#### [Article]
|---|

Landlord Lien Waivers:
  If any Collateral is held at a location leased by you and you have not delivered to CDF a landlord lien waiver or subordination in form acceptable to CDF, as an alternative, you will be required to fund a reserve equal to 3 months of base rent, which will be placed in the [****] as a “required” minimum amount. With respect to any existing locations leased by you as of the date of this Program Terms Letter, such reserve shall not be imposed until the 90th day after the date hereof.
 
   
B. General Terms
   
 
   
Audit/Inspection Fees:
  Actual floorcheck expenses for inventory inspections. Annual Audit actual costs. Pre-closing audit/floorcheck costs at actual costs.
 
   
MSO’s/Titles:
  All Pre-owned titles and documentation must show all prior liens released.
 
   
Inspection Frequency:
  Availability < 25%:
50% of Total Inventory Cost to be verified monthly; all locations verified at least 1 time every 90 days
 
   
 
  Availability >25%:
33% of Total Inventory Cost to be verified monthly; all locations verified at least 1 time every 120 days
 
   
 
  and at any other time at CDF’s discretion Availability % calculated 1- [(CDF Loan Balance — Required Amount under [****]) / (Total Eligible Inventory * Advance Rates)]
 
   
COMS Non-Usage Fee:
  Dealers will be charged $1,000 in the aggregate per month for any month during which Dealers do not use the CDF COMS on-line payment system for Dealers’ primary method of payment to CDF.
 
   
Floorplan Admin. Fee:
  Waived.
 
   
Late Payment Fee:
  Under the terms of your financing agreement with CDF, you are to remit payment to CDF immediately upon the earlier of (i) your receipt of the proceeds of any sale or other disposition of any unit of CDF’s financed collateral, and (ii) 7 calendar days after such sale or other disposition. If it is discovered that a unit of collateral is sold or otherwise disposed of without payment remitted to CDF (Sold out of Trust “SOT”), whether as the result of an inventory collateral inspection or otherwise, CDF will charge you the following late payment fee on a monthly basis for each SOT item:
             
 
  Day 1- 7 after the retail sale of the unit   On the 8th day after the retail sale of the unit
 
       
 
  $0.00     .25% of the outstanding invoice amount per unit per month
     
NSF Fee:
  You will be charged a fee of $25 for each check or other item that is returned unpaid.

|---|

#### [Provided data]
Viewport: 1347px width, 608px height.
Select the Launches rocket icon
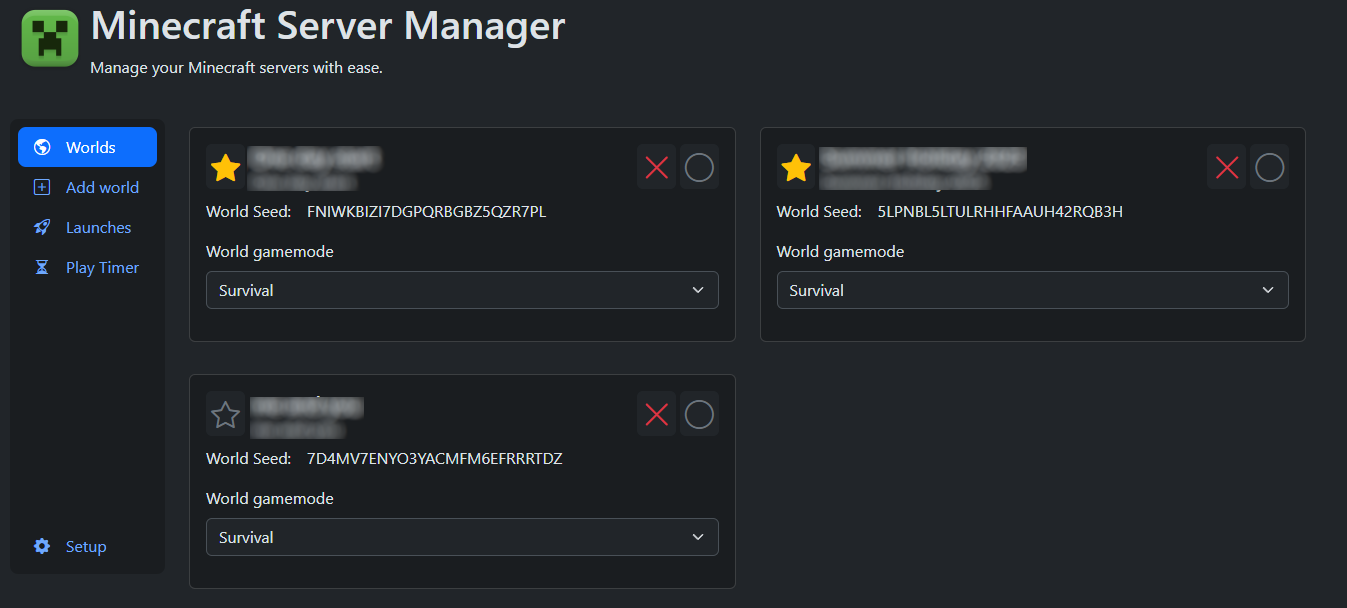tap(40, 227)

|---|

#### [Your tasks]
**a)** Please quote the program terms word for word, everything from "B. General Terms" down to "at actual costs.".
**b)** Summarize the program terms in two sentences.

#### [The solutions]
**a)**
B. General Terms
   
 
   
Audit/Inspection Fees:
  Actual floorcheck expenses for inventory inspections. Annual Audit actual costs. Pre-closing audit/floorcheck costs at actual costs.

**b)** Collateral at a leased location without an acceptable landlord lien waiver or subordination requires a reserve equal to 3 months of base rent. Inspections and audits are billed at actual cost, inventory is verified monthly at a share that depends on availability, and the fees include $1,000 per month for not using CDF COMS as the primary payment method, .25% of the outstanding invoice amount per unit per month starting on the 8th day after the retail sale of a unit sold out of trust, and $25 for each returned item, while the floorplan admin fee is waived.